Content starts

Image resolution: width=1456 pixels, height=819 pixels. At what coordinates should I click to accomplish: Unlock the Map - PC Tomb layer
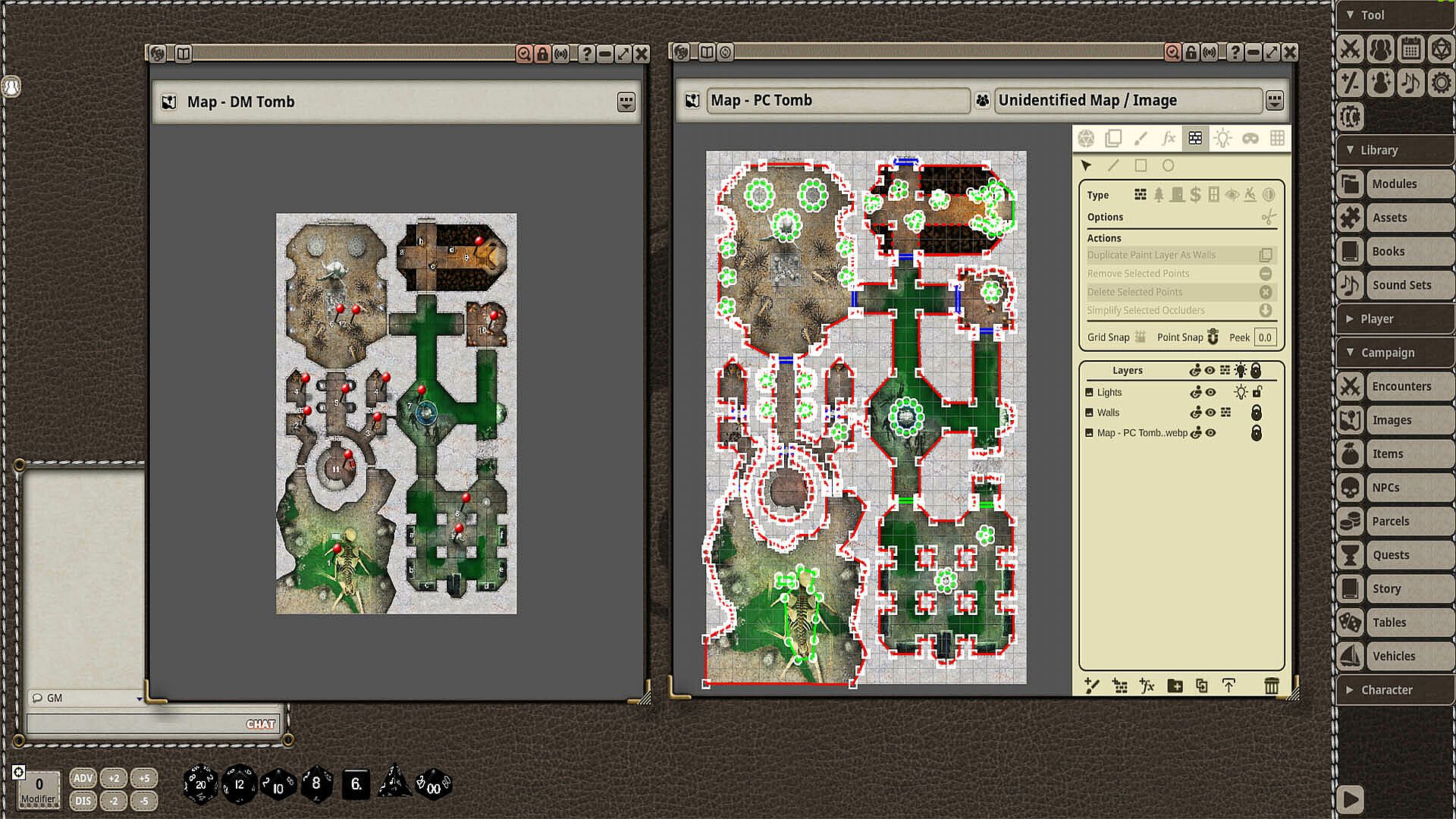[1257, 433]
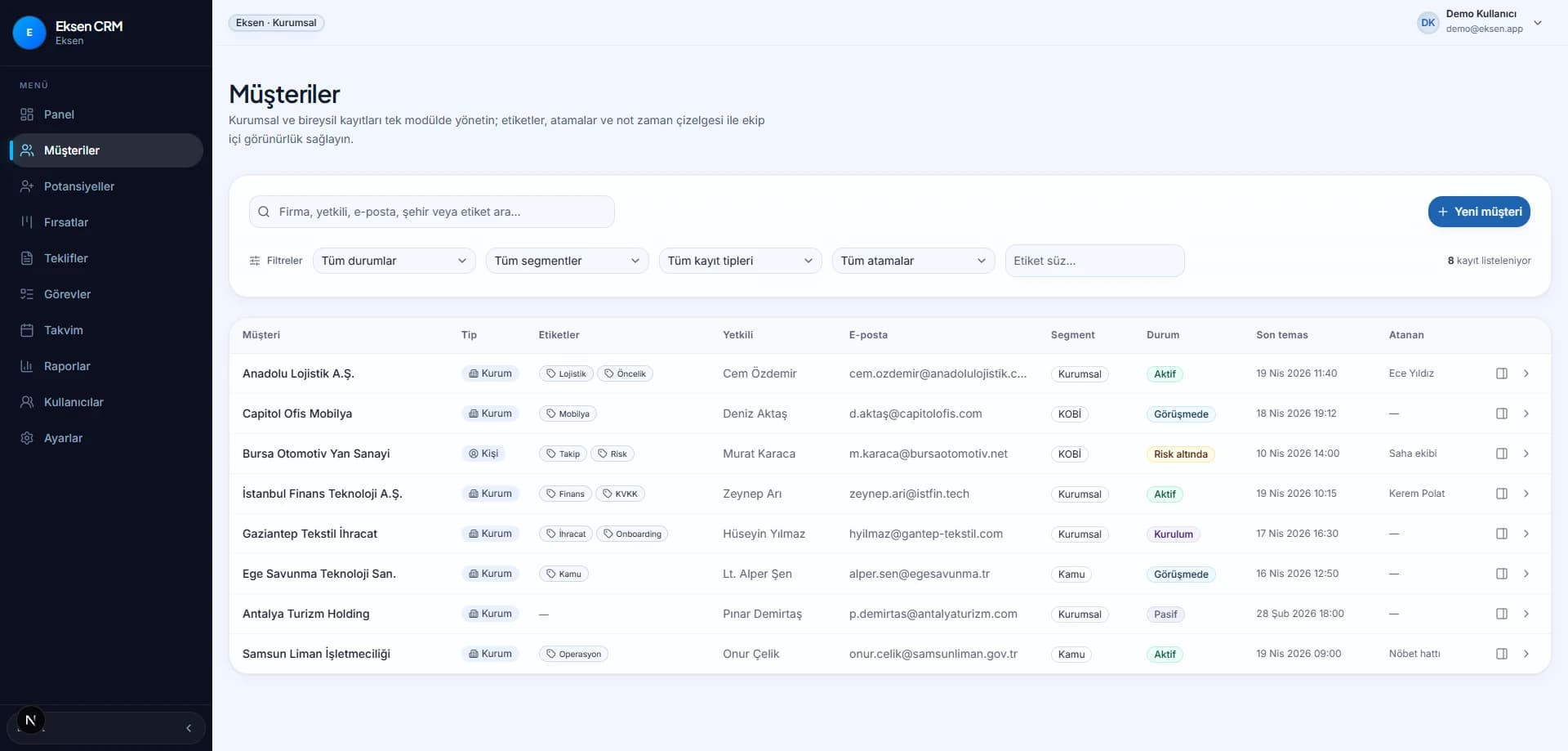Select the Takvim calendar icon
The image size is (1568, 751).
[28, 330]
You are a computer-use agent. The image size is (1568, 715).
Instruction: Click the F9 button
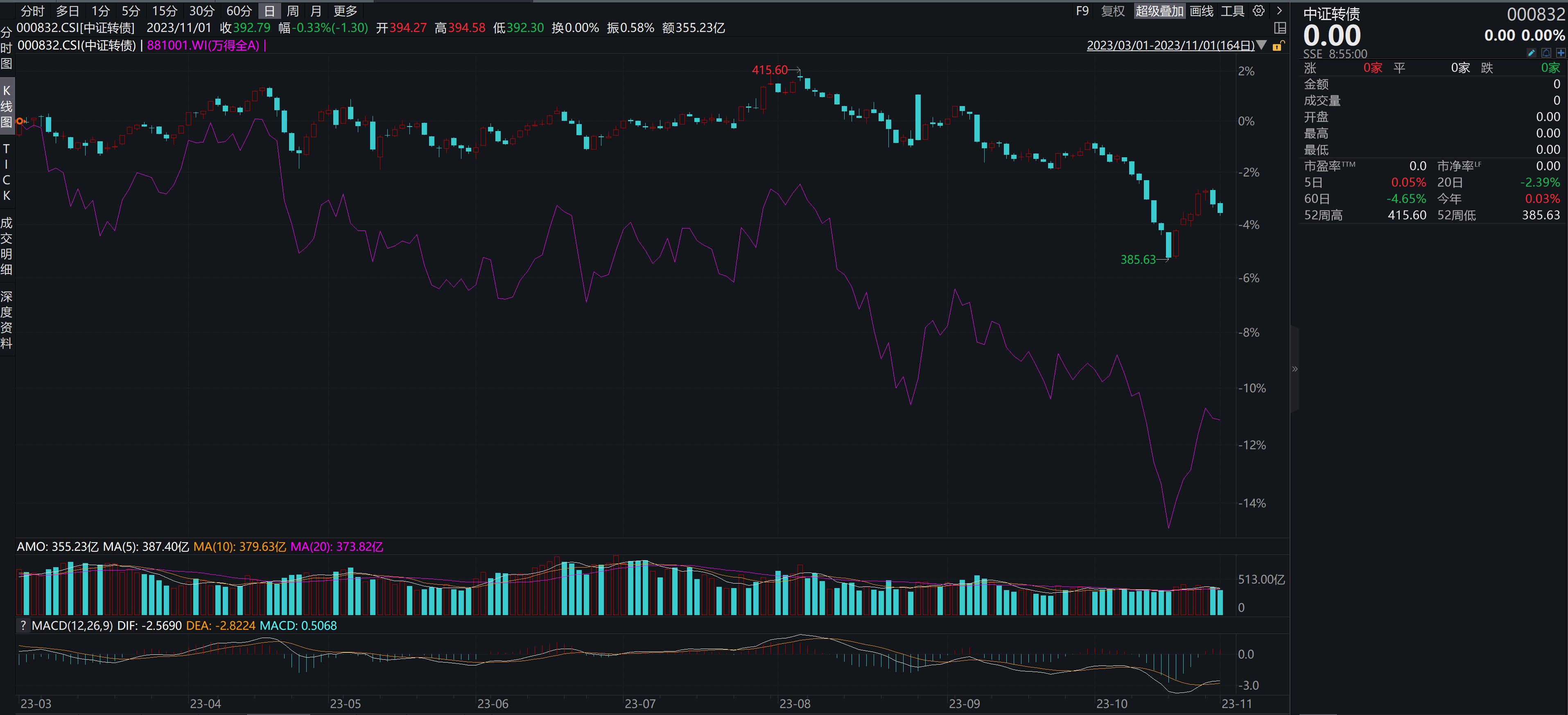tap(1082, 11)
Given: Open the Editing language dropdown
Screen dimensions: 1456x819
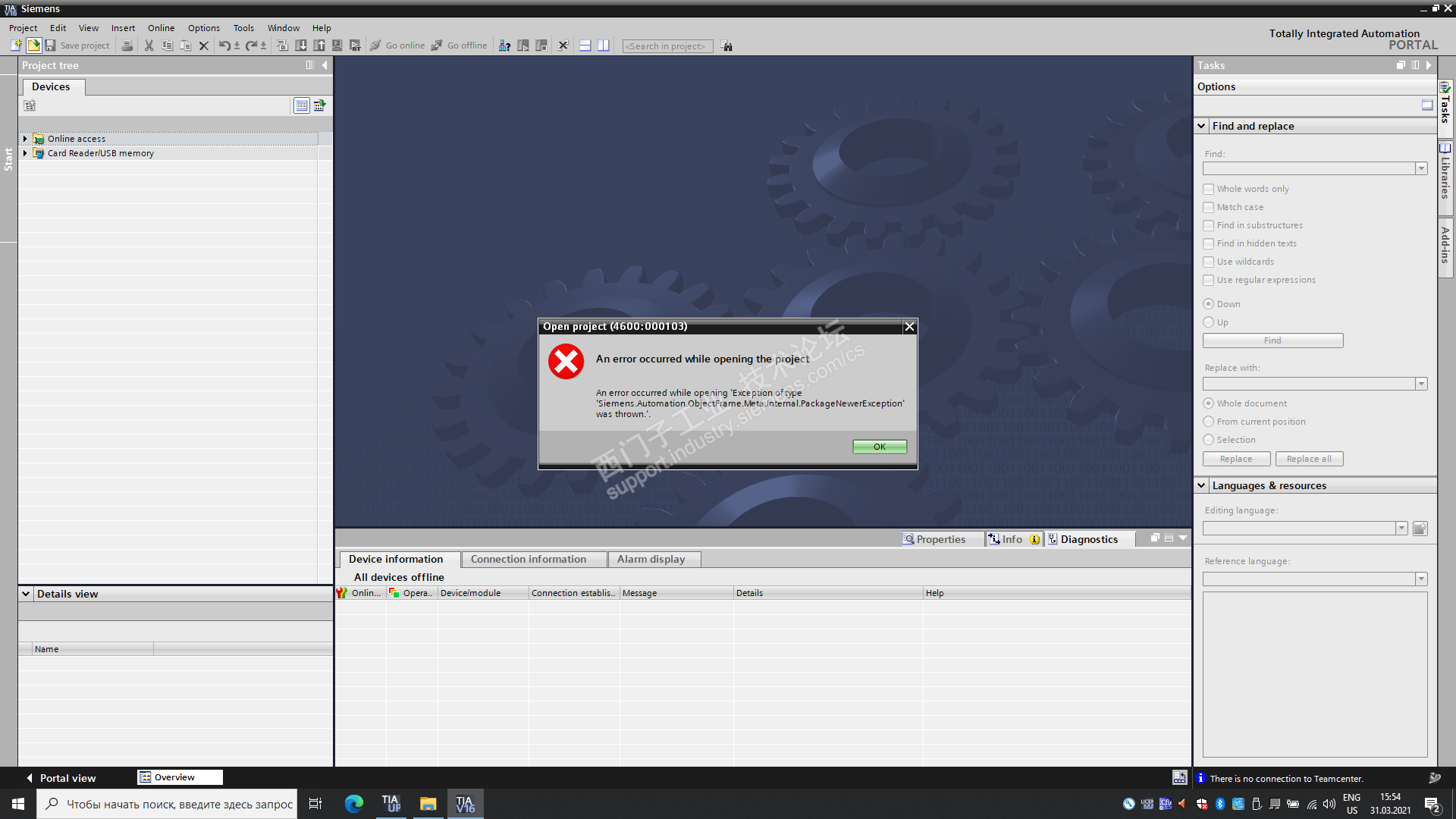Looking at the screenshot, I should [x=1401, y=529].
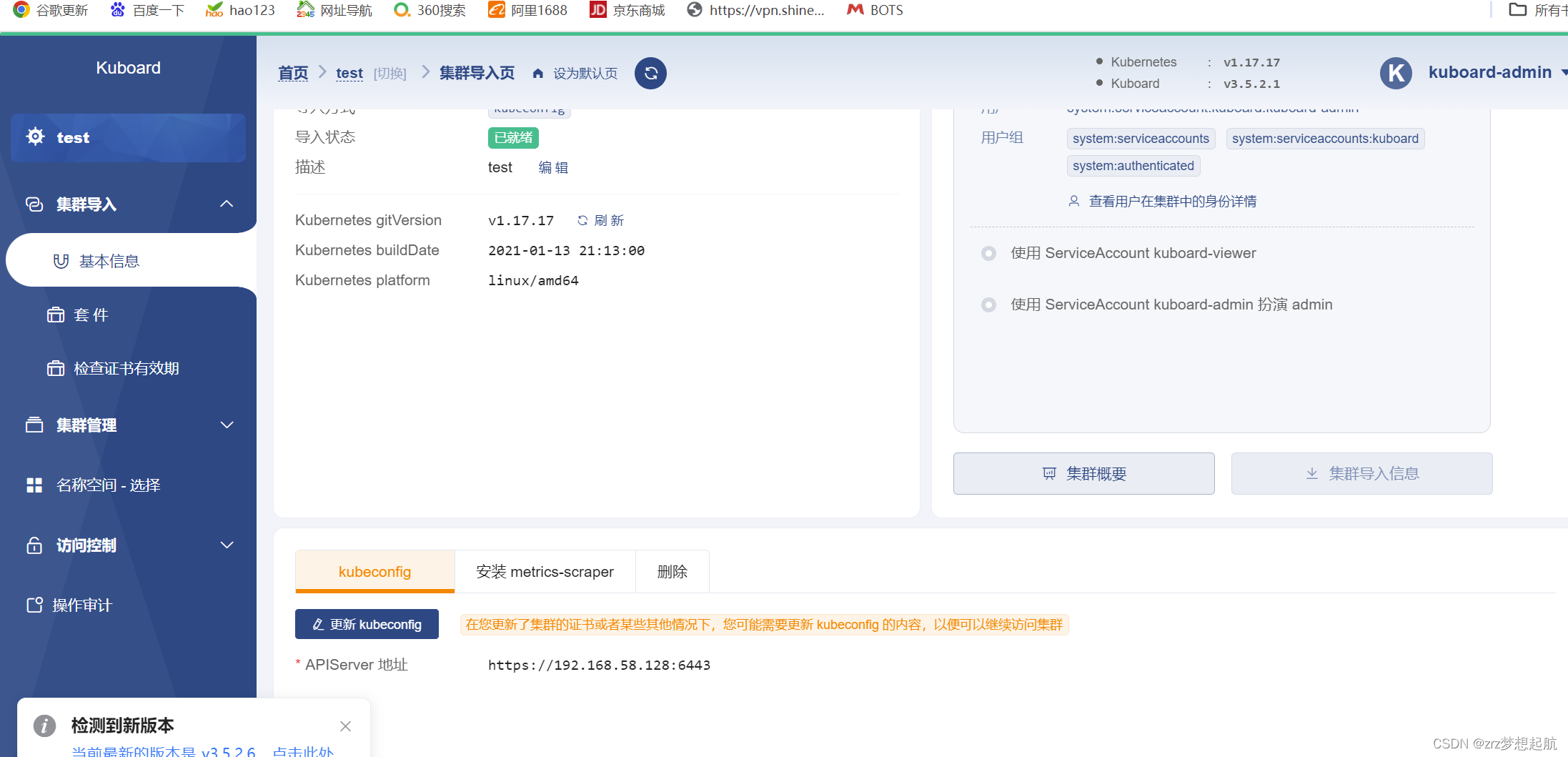Viewport: 1568px width, 757px height.
Task: Select ServiceAccount kuboard-viewer option
Action: [x=988, y=253]
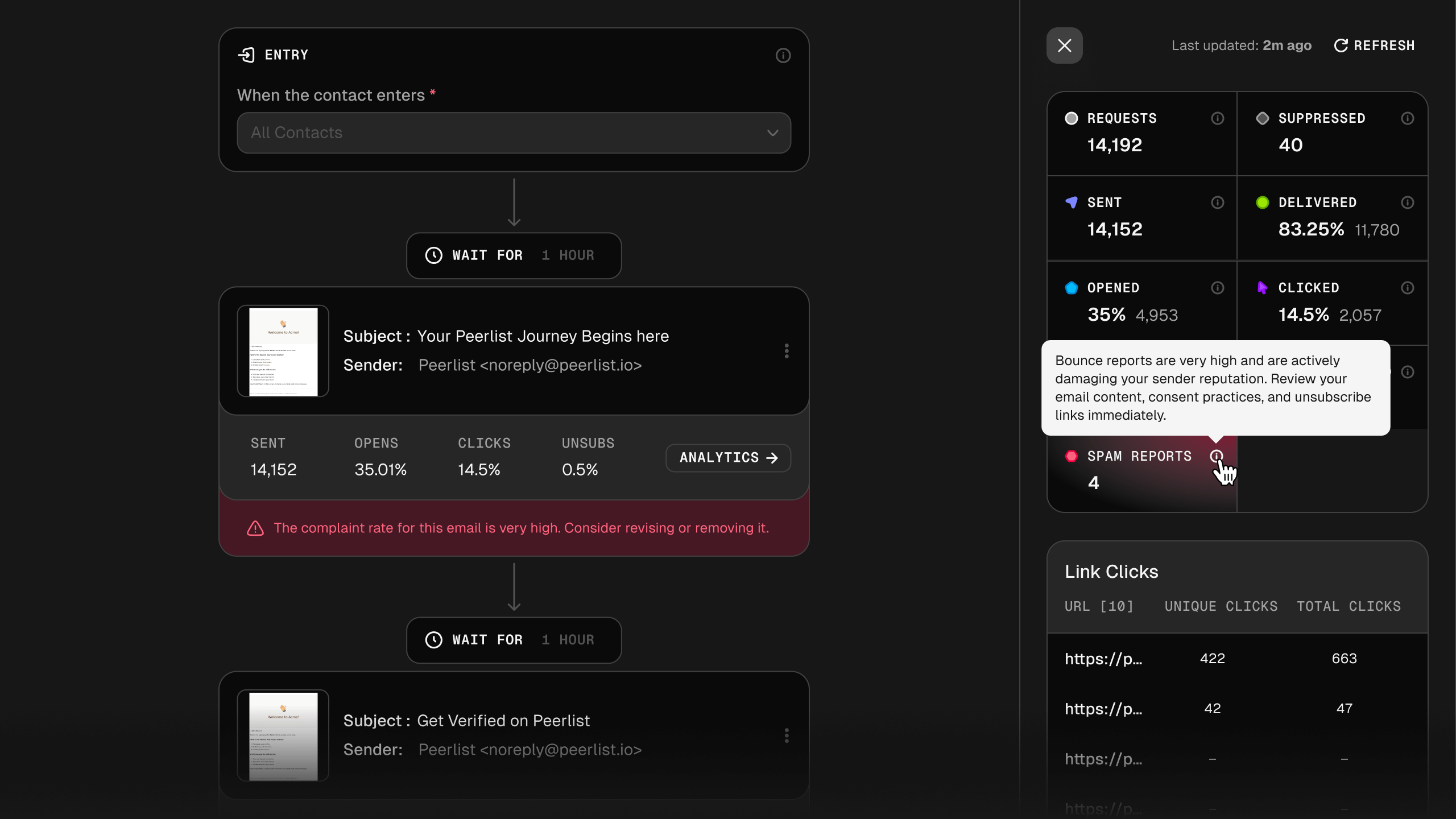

Content ends

Without the pictures, return the whole of the data exactly as given.

### OUTPUT OF THE TASK
Image resolution: width=1456 pixels, height=819 pixels. At what coordinates should I click to accomplish: Unlock the Map - PC Tomb layer
[1257, 433]
Select the Takvim calendar icon
The image size is (1568, 751).
[28, 330]
You are a computer-use agent. The image size is (1568, 715).
Instruction: Click the F9 button
tap(1082, 11)
Given: Open the Editing language dropdown
Screen dimensions: 1456x819
Looking at the screenshot, I should [x=1401, y=529].
Viewport: 1568px width, 757px height.
Task: Select ServiceAccount kuboard-viewer option
Action: [x=988, y=253]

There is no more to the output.